NetWorker – Random stalling
One of the things I’ve spent a lot of time with, has been EMC NetWorker (previously Legato NetWorker).
A vaguely common issue is for a process of some kind - backups, staging to tape, restores, etc - for no reason just stop making any new progress.
Once you’ve checked off the common reasons - like making sure you haven’t run out of disk space or usable tapes - it seems like the only option is to restart NetWorker as a whole, losing any in-progress actions (even ones that are to devices that haven’t stalled).
I suspect that random underlying I/O issues can occasionally upset it, and it doesn’t quite recover. But, whatever. How do you make it recover a single device, without restarting the whole thing?
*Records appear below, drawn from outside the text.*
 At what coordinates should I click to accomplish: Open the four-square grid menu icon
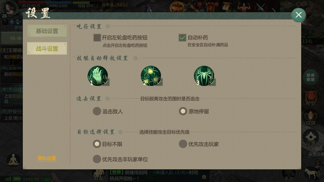click(311, 77)
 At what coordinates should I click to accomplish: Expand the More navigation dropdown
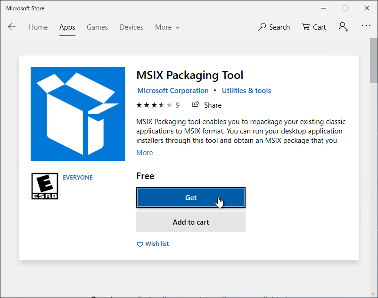coord(167,27)
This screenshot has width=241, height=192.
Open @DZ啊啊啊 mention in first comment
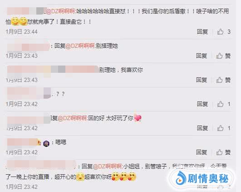coord(60,11)
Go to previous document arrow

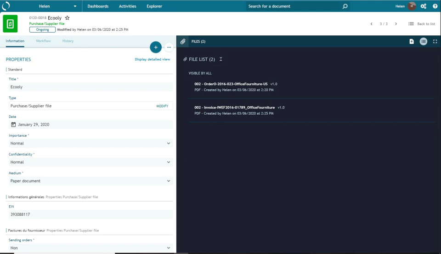pos(372,24)
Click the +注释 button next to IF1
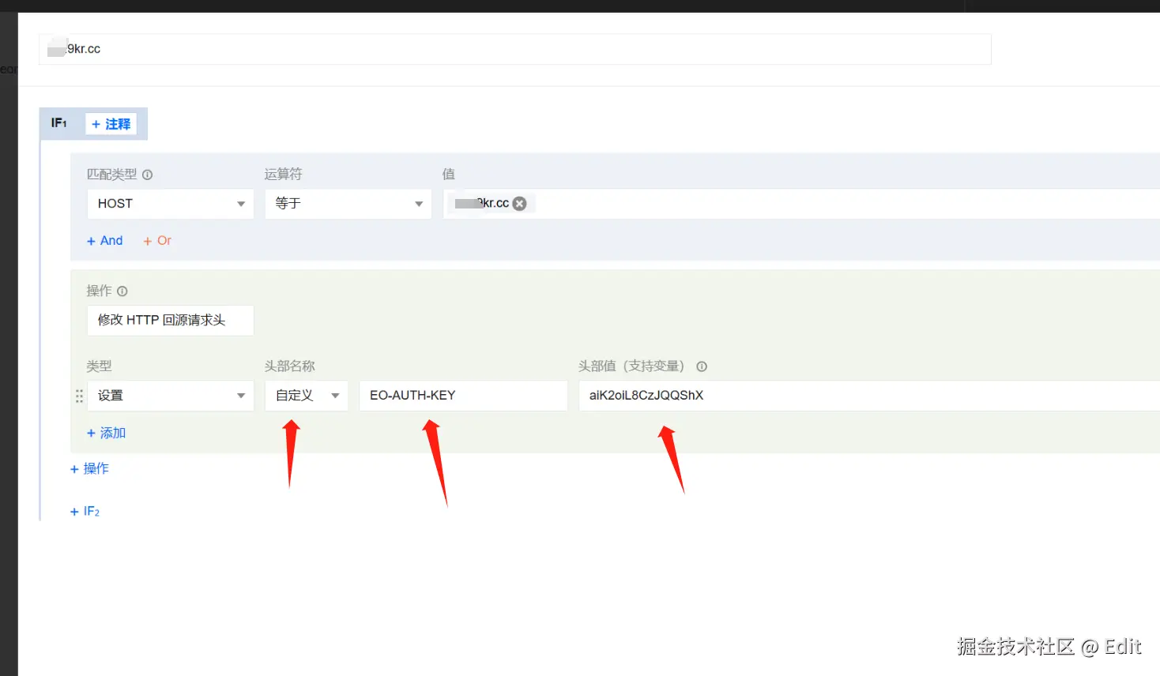 pos(111,123)
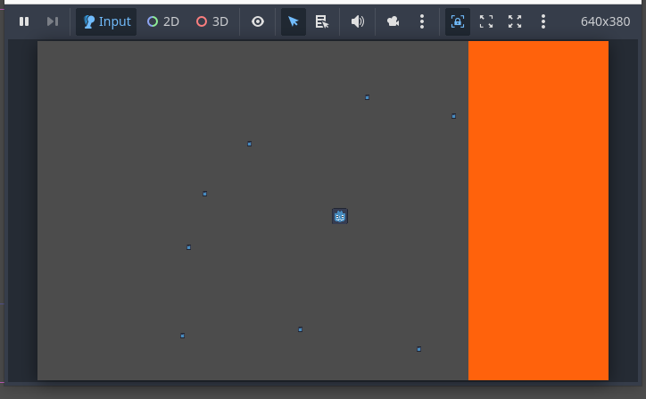This screenshot has width=646, height=399.
Task: Pause the running game
Action: tap(24, 21)
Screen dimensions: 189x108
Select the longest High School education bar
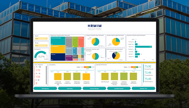pos(144,47)
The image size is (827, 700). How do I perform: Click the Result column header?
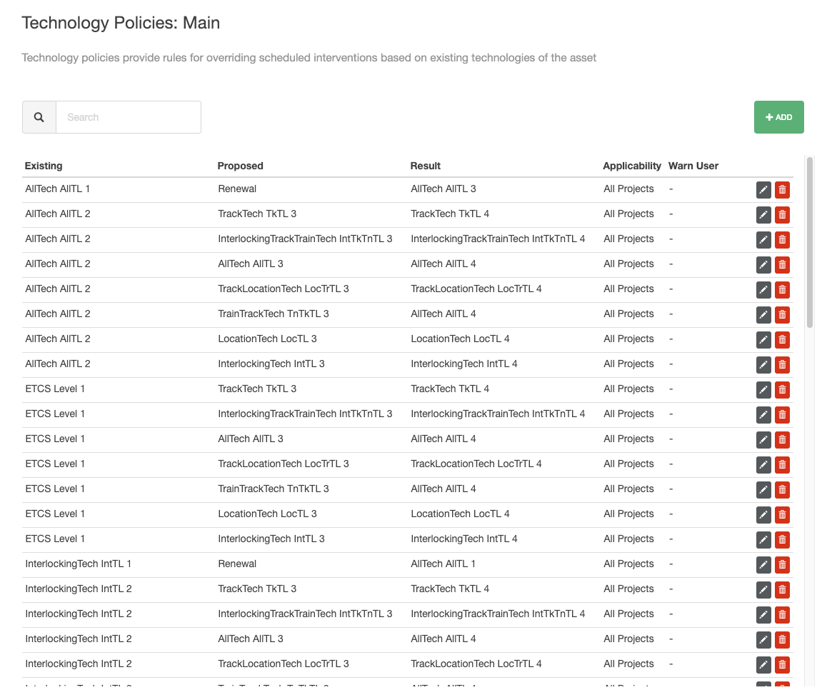tap(425, 166)

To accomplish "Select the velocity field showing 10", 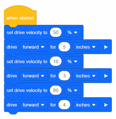I will 56,61.
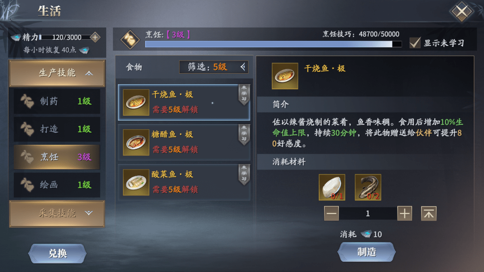
Task: Click the 兑换 exchange button
Action: (x=57, y=253)
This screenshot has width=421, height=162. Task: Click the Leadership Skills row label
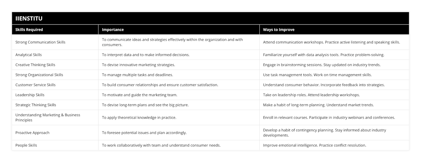pos(30,95)
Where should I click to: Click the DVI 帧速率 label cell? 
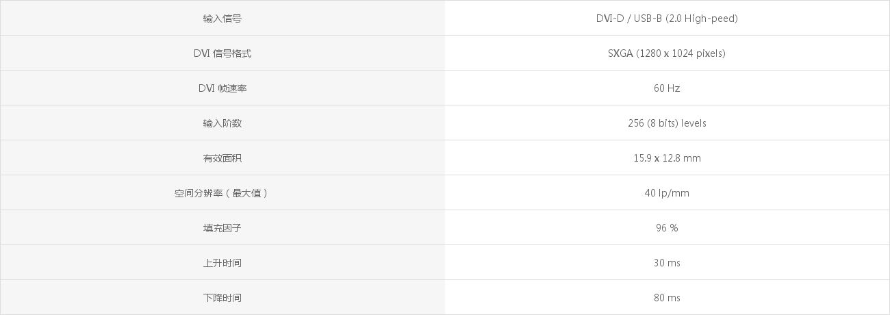tap(223, 88)
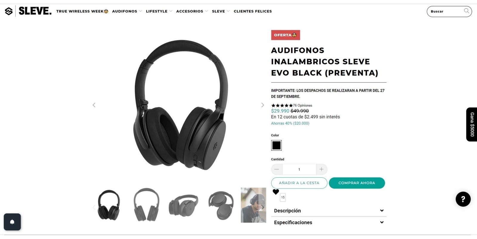Click the Sleve logo icon
477x239 pixels.
[9, 11]
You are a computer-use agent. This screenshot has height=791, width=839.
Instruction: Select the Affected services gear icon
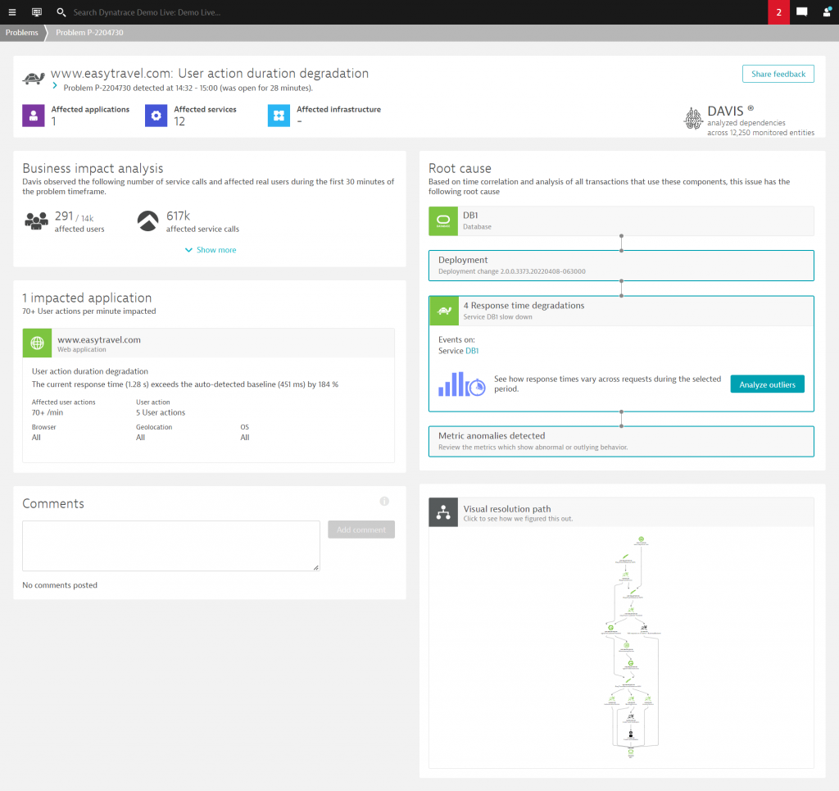(x=156, y=115)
First up, get the PID of the main nsrd
process. On Solaris, ps -ef | grep nsrd
; or on Linux ps uaxw | grep nsrd
.
Assuming the PID is 1234
, you next need to run: dbgcommand -p 1234 PrintDevInfo
It should pretty quickly spit out a whole stack of debugging info to /nsr/logs/daemon.raw
. It’s moderately complicated, but you should see that it’s a dump of its internal state of each device, including d_device
- the *nix device or directory, and mm_number
- the unique ID for the nsrmmd
process for that device.
So - find the device you’re interested in, and find the mm_number
for that device.
Get a list of your nsrmmd
processes, eg. ps -ef | nsrmmd
or ps auxw | grep nsrmmd
. If your mm_number
is 5, then there will be a process nsrmmd -n 5
Kill the process, and it should re-spawn by itself on further access.